ADF Senior Counsel Brett Harvey writes:
As I discussed in Part 1 of “Selling Children: Condemned or Celebrated?” when prospective parents go to any lengths to satisfy their own need to create children, there are dangerous consequences for the women caught up in the “manufacturing process” and the children ultimately “produced.” Not only does commercial surrogacy encourage the exploitation of women, but the whole process ignores the best interest of children. Prospective adoptive parents undergo extensive analysis to ensure children are placed in the best environment available. In surrogacy, however, the evaluation process is skirted in favor of those who can afford to buy the child. A surrogacy arrangement centers on the desires of the adults. It is the surrogate’s desire for money and the paying parent’s desire for a child that drives the arrangement, not what is best for the child that is produced. Social science has also demonstrated that children born via genetic donors experience a host of mental and emotional challenges. The NJ report warned that children born via surrogacy may be viewed as, or even more dangerously, may view themselves as “luxury items” available to those who can afford them.
Society recognizes these dangers in many other contexts.
- We don’t allow people outside the womb to be bought and sold.
- We don’t allow people to sell a kidney to the highest bidder, even though the body can function with only one.

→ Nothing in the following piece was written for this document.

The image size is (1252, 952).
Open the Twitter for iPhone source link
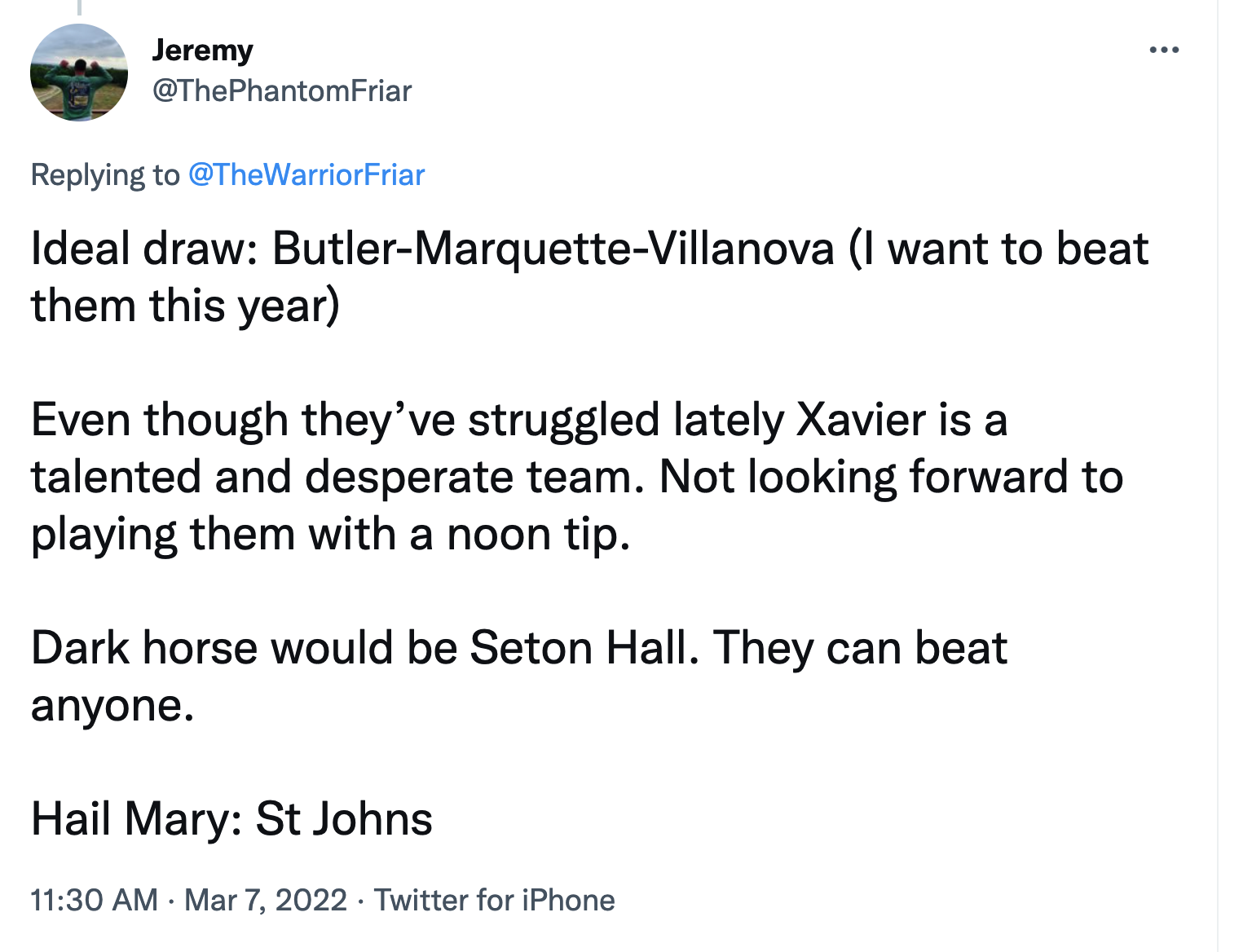[494, 901]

- A pregnant woman can’t sell her baby to the highest bidder; rather the state has an extensive adoption procedure to protect both women and children.
- A pregnant woman who has agreed to an adoption has the opportunity to reconsider her decision after the baby is born, but HB 1267 sought to prevent a woman from changing her mind and thereby elevates the rights of the purchasers over the rights of adoptive parents.

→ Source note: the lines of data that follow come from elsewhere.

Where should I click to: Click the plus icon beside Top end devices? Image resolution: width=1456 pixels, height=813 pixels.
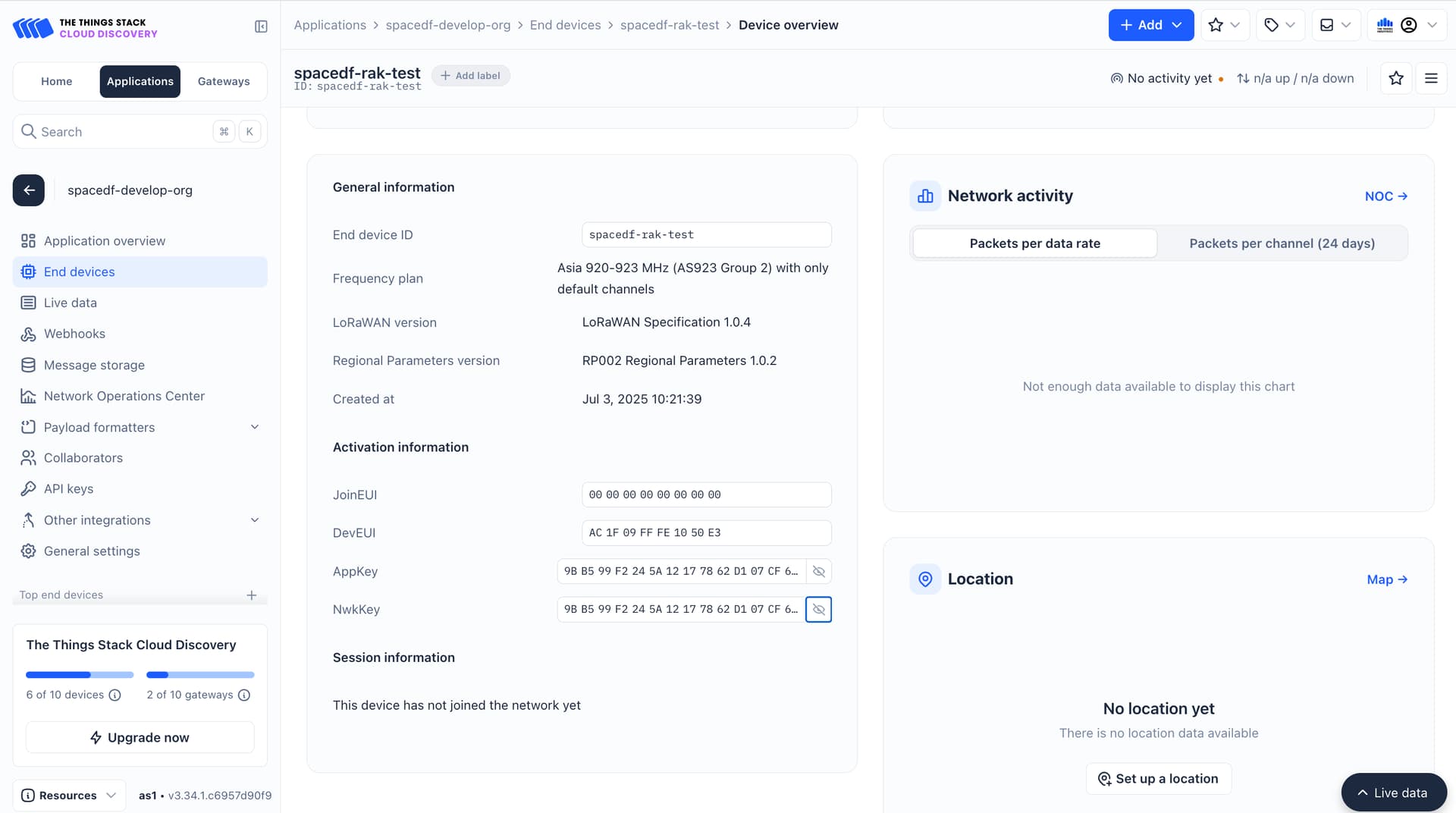pyautogui.click(x=252, y=595)
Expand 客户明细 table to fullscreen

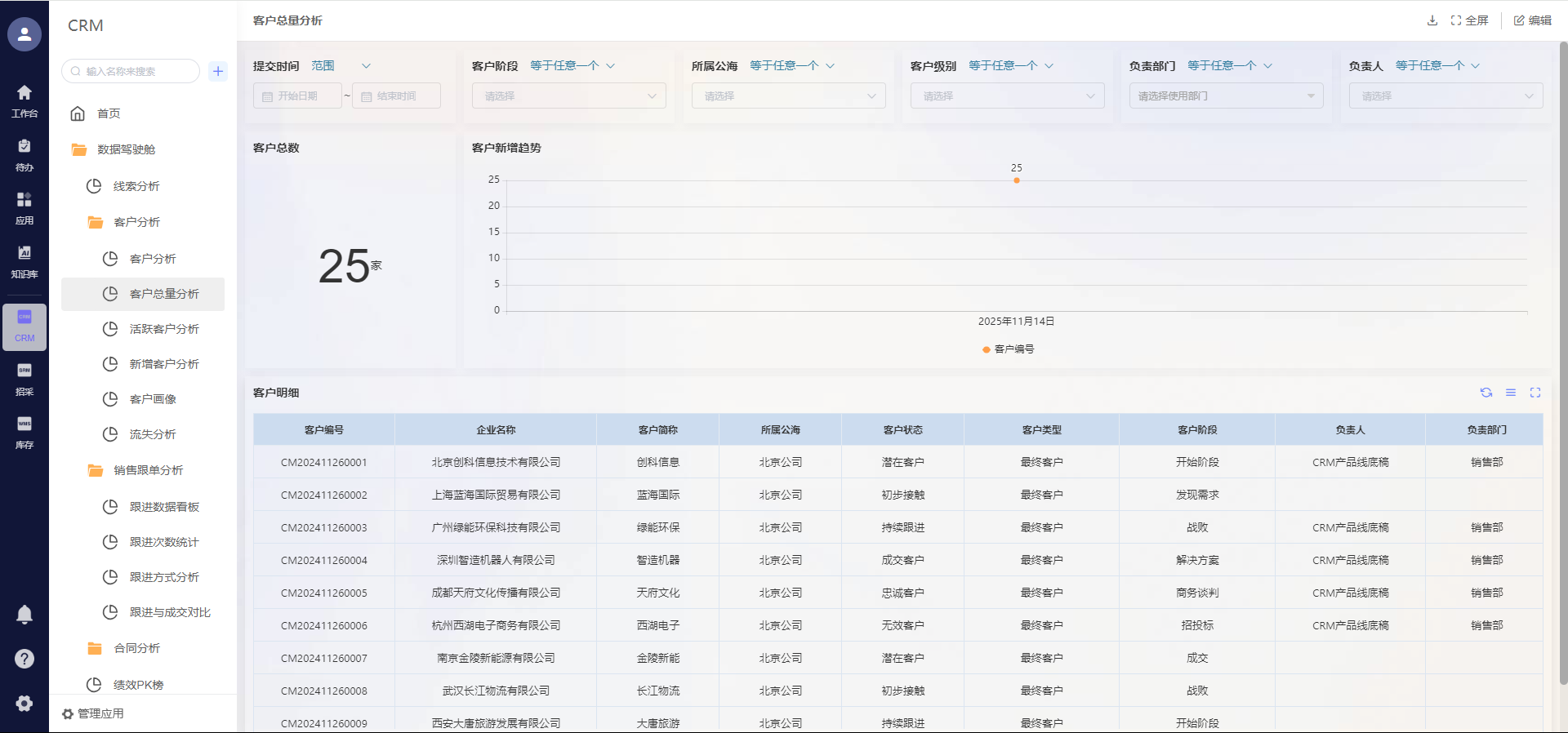(x=1535, y=393)
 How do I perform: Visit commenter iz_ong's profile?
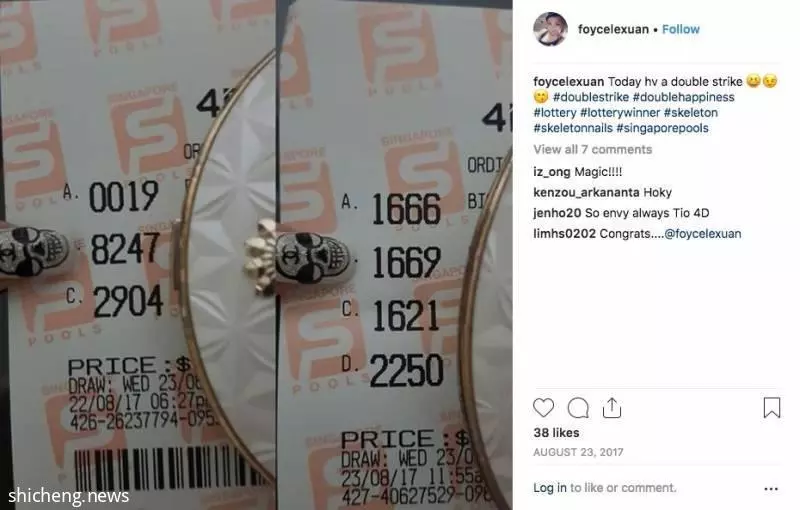point(552,172)
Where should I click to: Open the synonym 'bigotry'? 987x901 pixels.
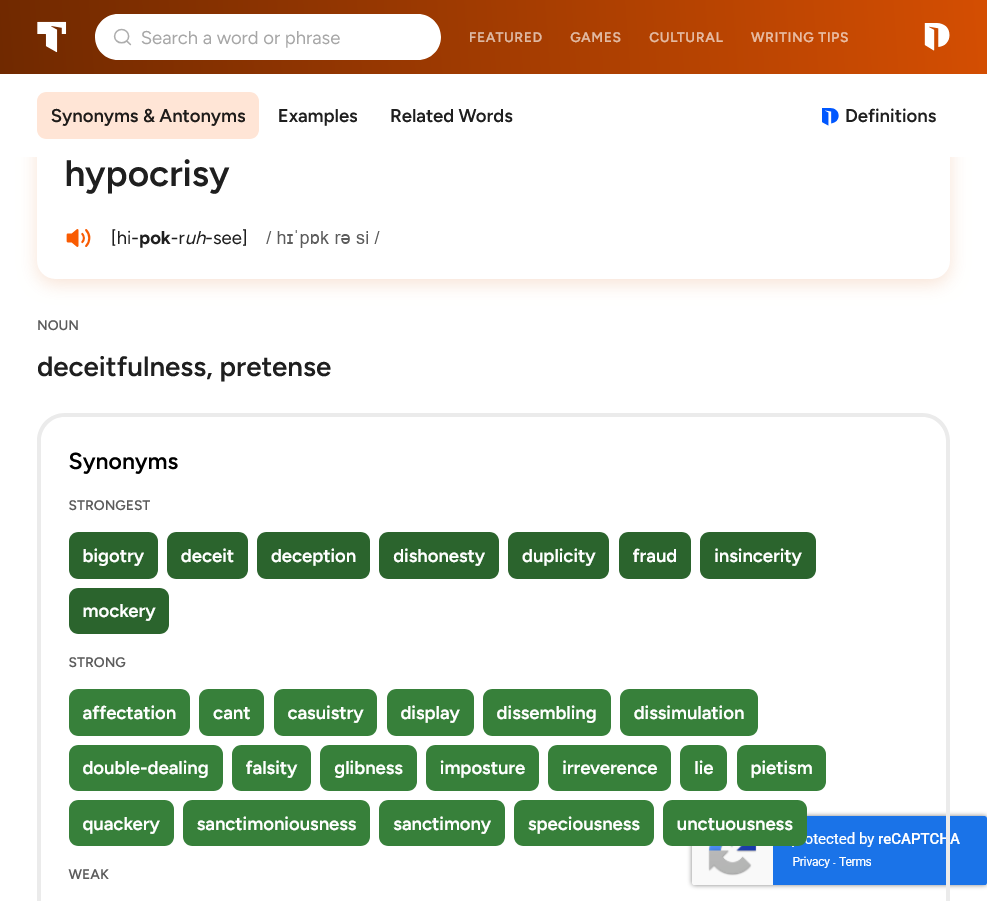tap(113, 556)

Human experience and sociological study both make it clear why the State of Washington has outlawed commercial surrogacy. Fortunately the Washington Senate saw the dangers and stopped this attempt to celebrate a dangerous practice that should be condemned.
Brett Harvey, Senior Legal Counsel for the Alliance Defense Fund, was invited to testify before the Washington State Senate Committee concerning the legal ramifications of HB 1267. The Senate version of the bill, eliminating the provisions relating to commercial surrogacy, must now be reconciled with the House of Representatives before it can be sent to the Governor and signed into law.